PR jury chairman John Clinton, chair of Edelman Canada, said the campaign won “for the combination of the freshness of the idea, the difficulty of discussing the topic, and the results it achieved in the marketplace.” Cannes rules do not allow judges to conduct their own research into the entries, relying entirely on the submission, and Clinton said the jury was unaware of any controversy.

Meanwhile, just two public relations agencies—Sweden’s Prime (part of Weber Shandwick) and leading Brazilian independent FSB—were among the Gold PR Lions winners at Cannes tonight, marking the worst performance for PR agencies as 'primary entrants' since the first year the PR category was introduced. That tally swells once 'contributing agencies' are accounted for — with many PR firms involved as supporting players on Lions-winning campaigns.
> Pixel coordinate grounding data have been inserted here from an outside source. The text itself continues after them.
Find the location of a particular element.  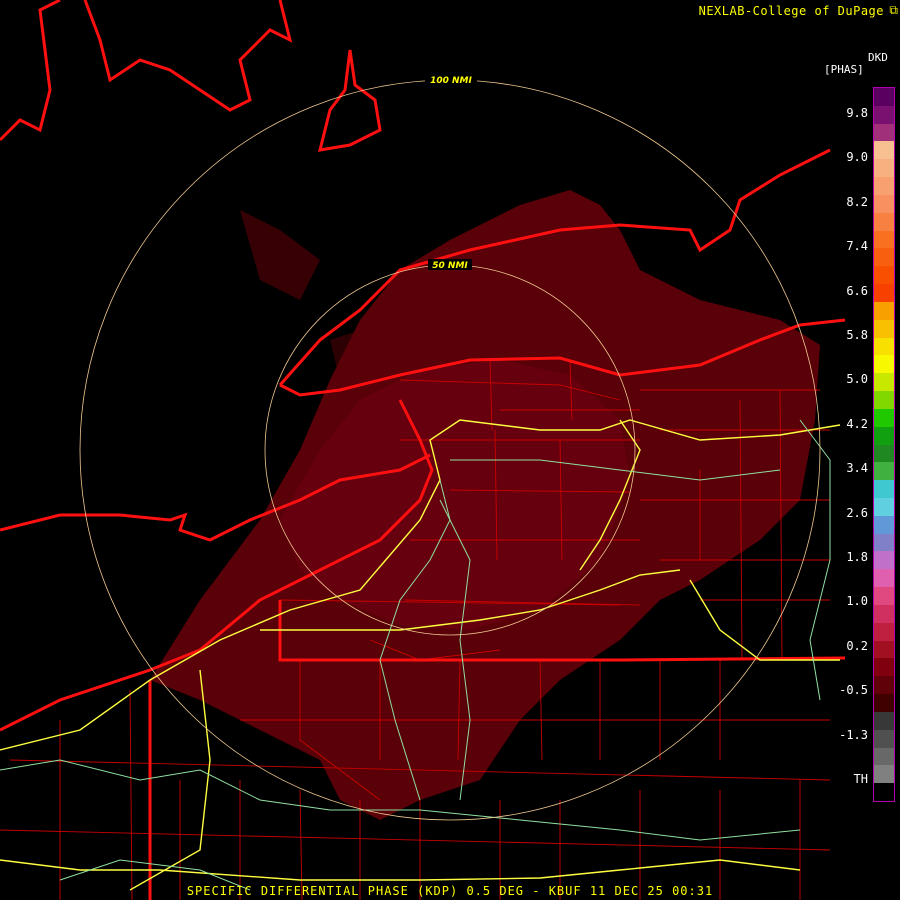

legend-product: DKD is located at coordinates (878, 58).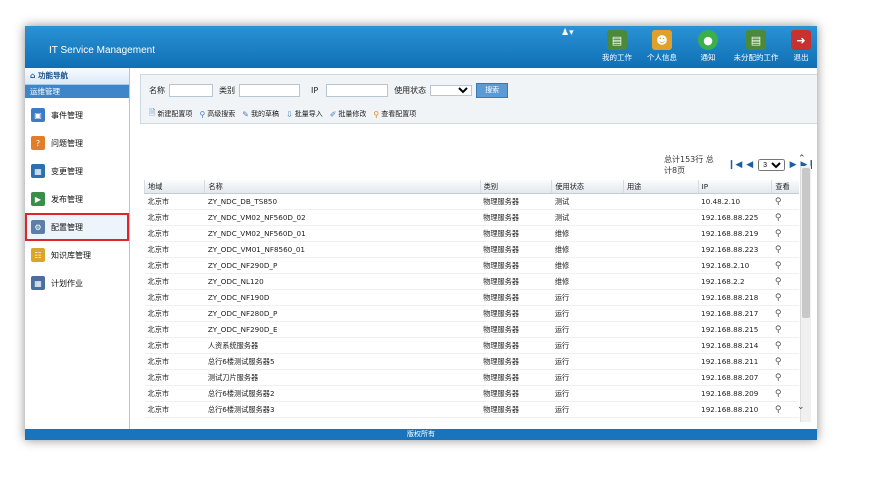 This screenshot has width=869, height=493. Describe the element at coordinates (617, 47) in the screenshot. I see `nav-my-work: ▤ 我的工作` at that location.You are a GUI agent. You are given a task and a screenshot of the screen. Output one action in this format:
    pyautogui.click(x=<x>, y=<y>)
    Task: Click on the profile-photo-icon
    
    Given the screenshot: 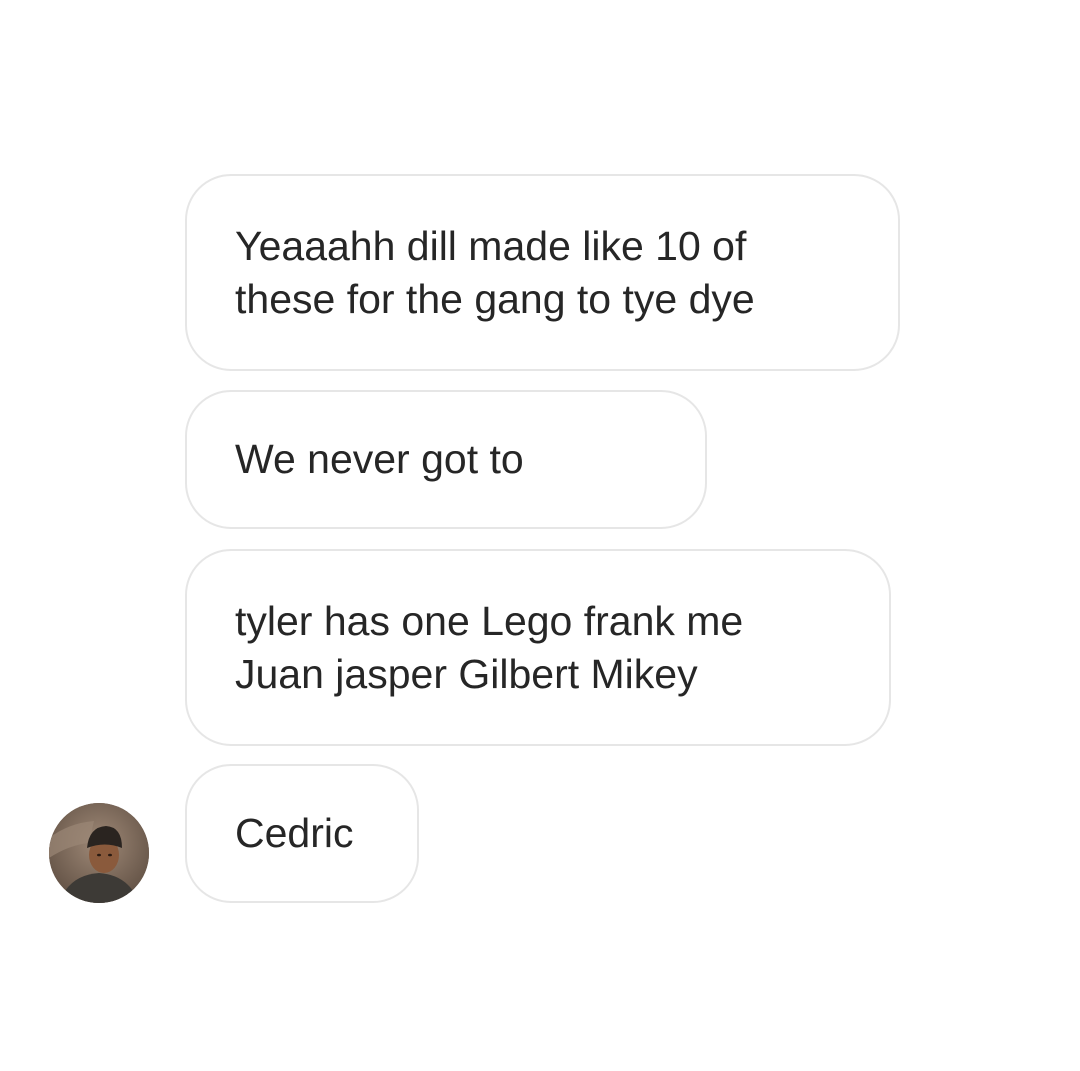 What is the action you would take?
    pyautogui.click(x=99, y=853)
     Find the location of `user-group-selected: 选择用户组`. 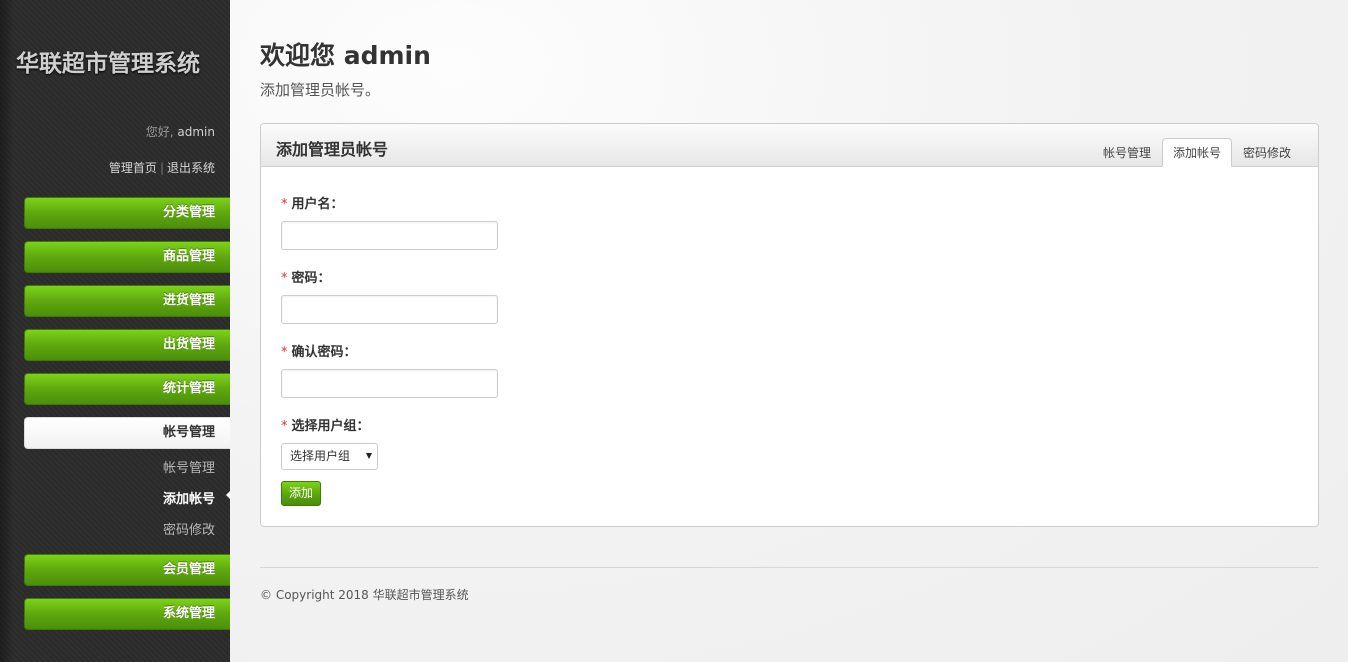

user-group-selected: 选择用户组 is located at coordinates (320, 456).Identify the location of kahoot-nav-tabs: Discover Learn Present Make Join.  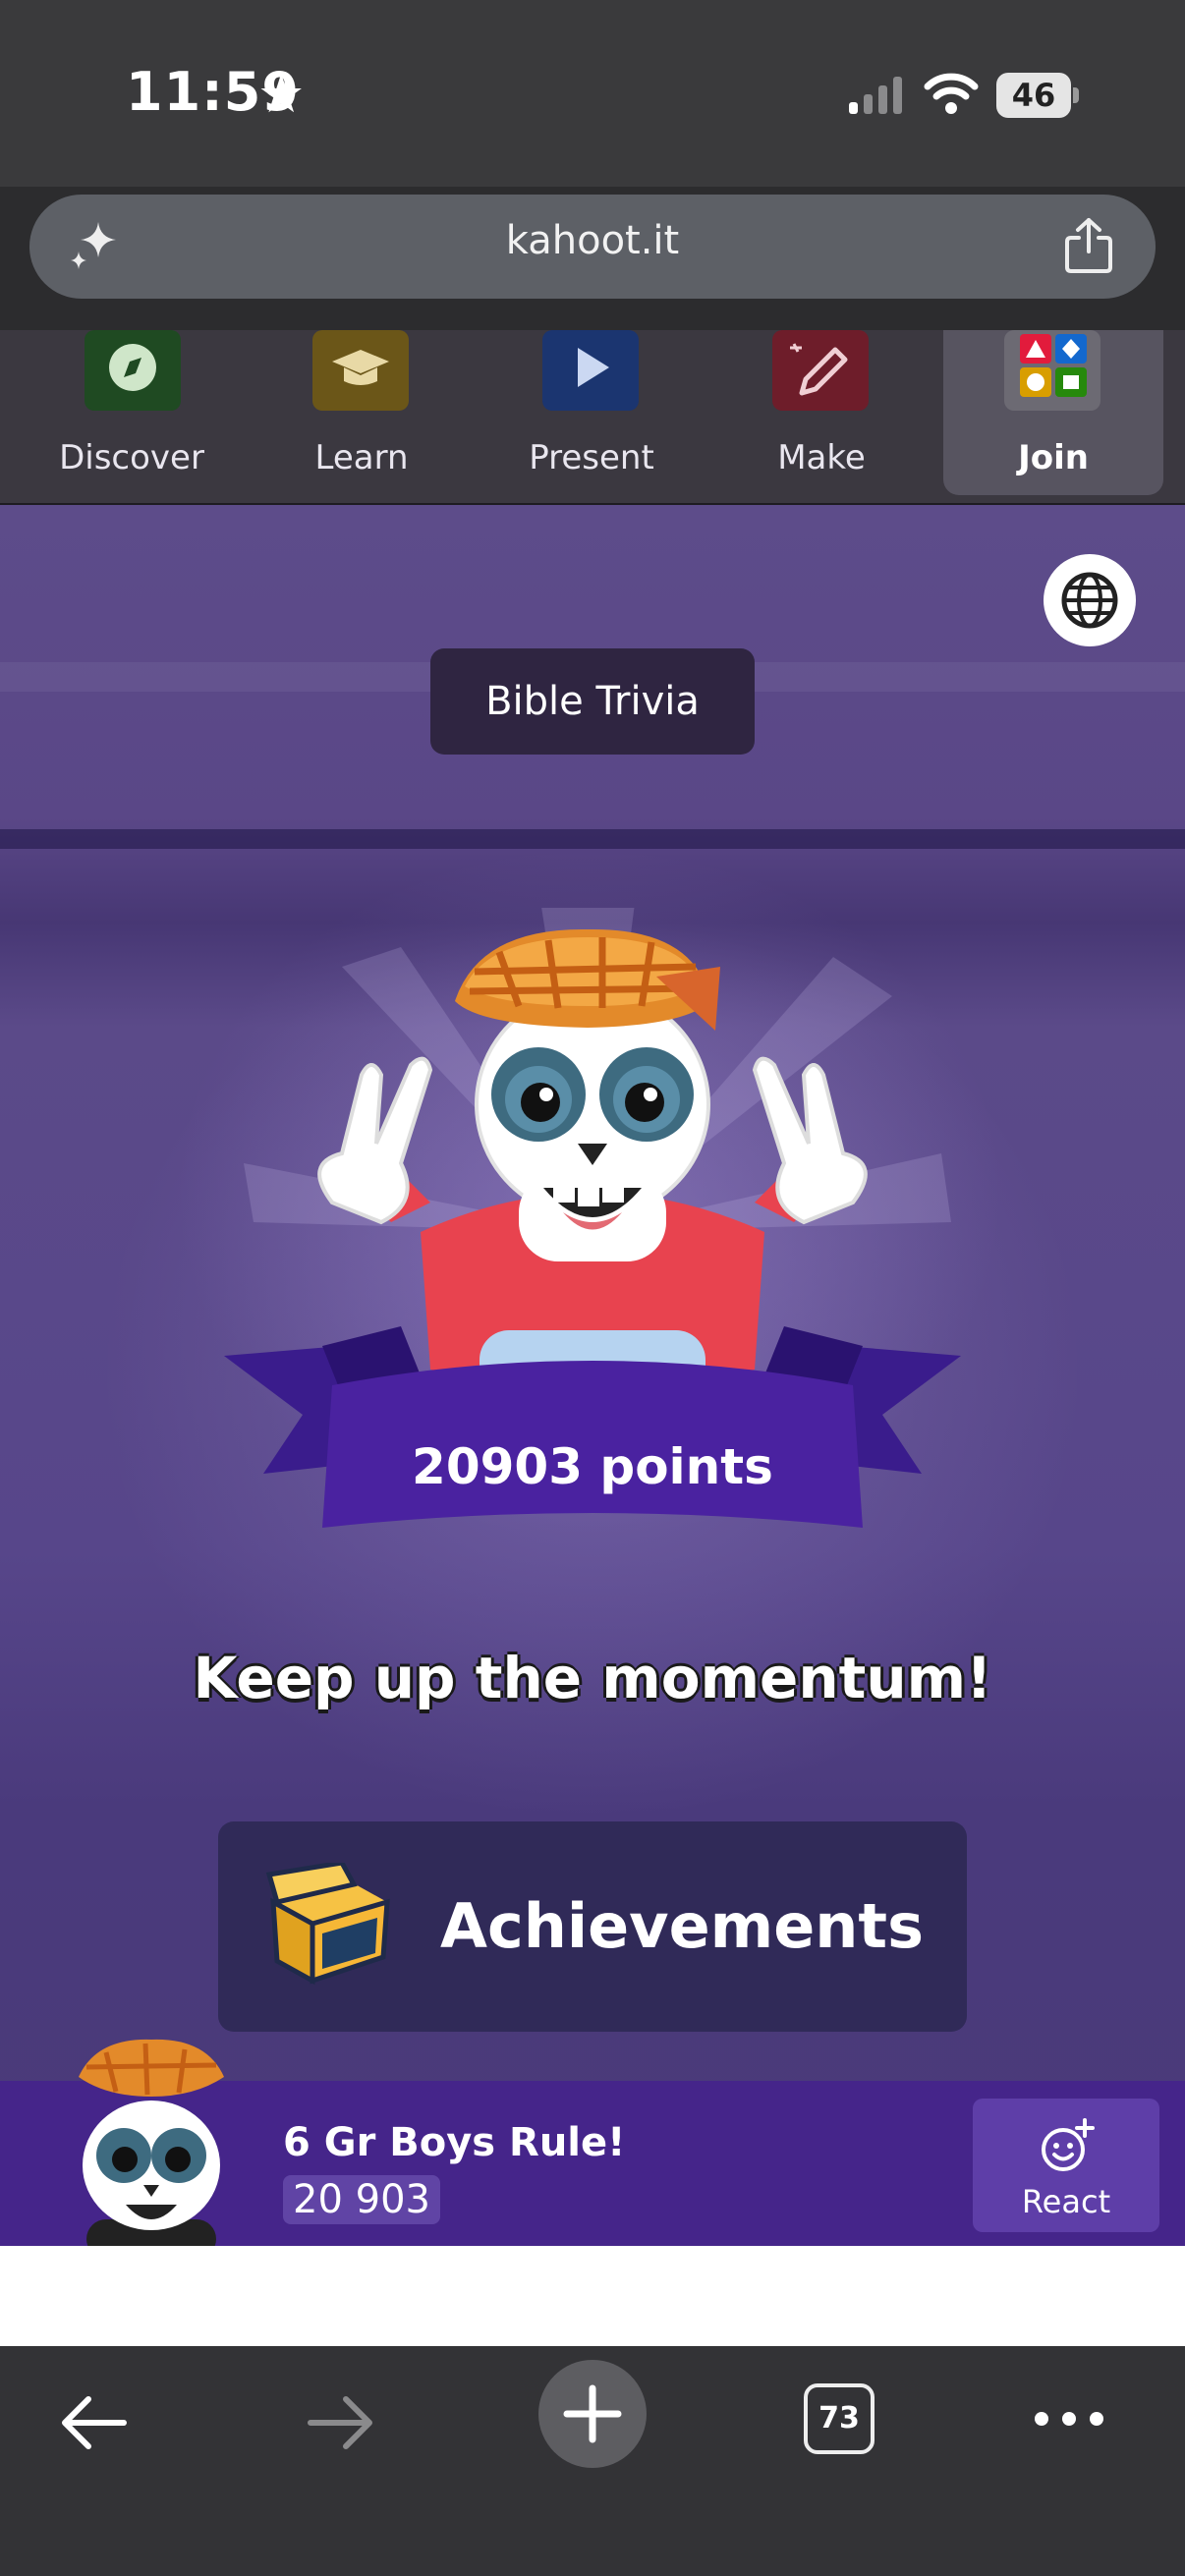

FSB won for “Nivea Doll,” which featured a doll designed to teach kids about the importance of sun block that became a phenomenon in Brazil. Prime won for “The House of Clicks,” which used data analysis from a real-estate website Hemnet to create a visual representation of Swedes’ ideal home.

Prime also picked up the only one of 28 Silver Lions that was presented to a PR agency, for its “Don’t Drink and Dive” campaign for Swedish insurance company Trygg-Hansa.

Another Gold winner, "The Swedish Number" was credited to INGO Stockholm but should perhaps have also included Cohn & Wolfe, which handled PR duties in all markets outside the US (where PR was handled by Grey).

But the evening was dominated once again by PR work from ad agencies, with Gold Lions going to the likes of J Walter Thompson, McCann, DDB, TBWA, Grey and Leo Burnett. Under Cannes rules, judges to do not see the names of the submitting agencies.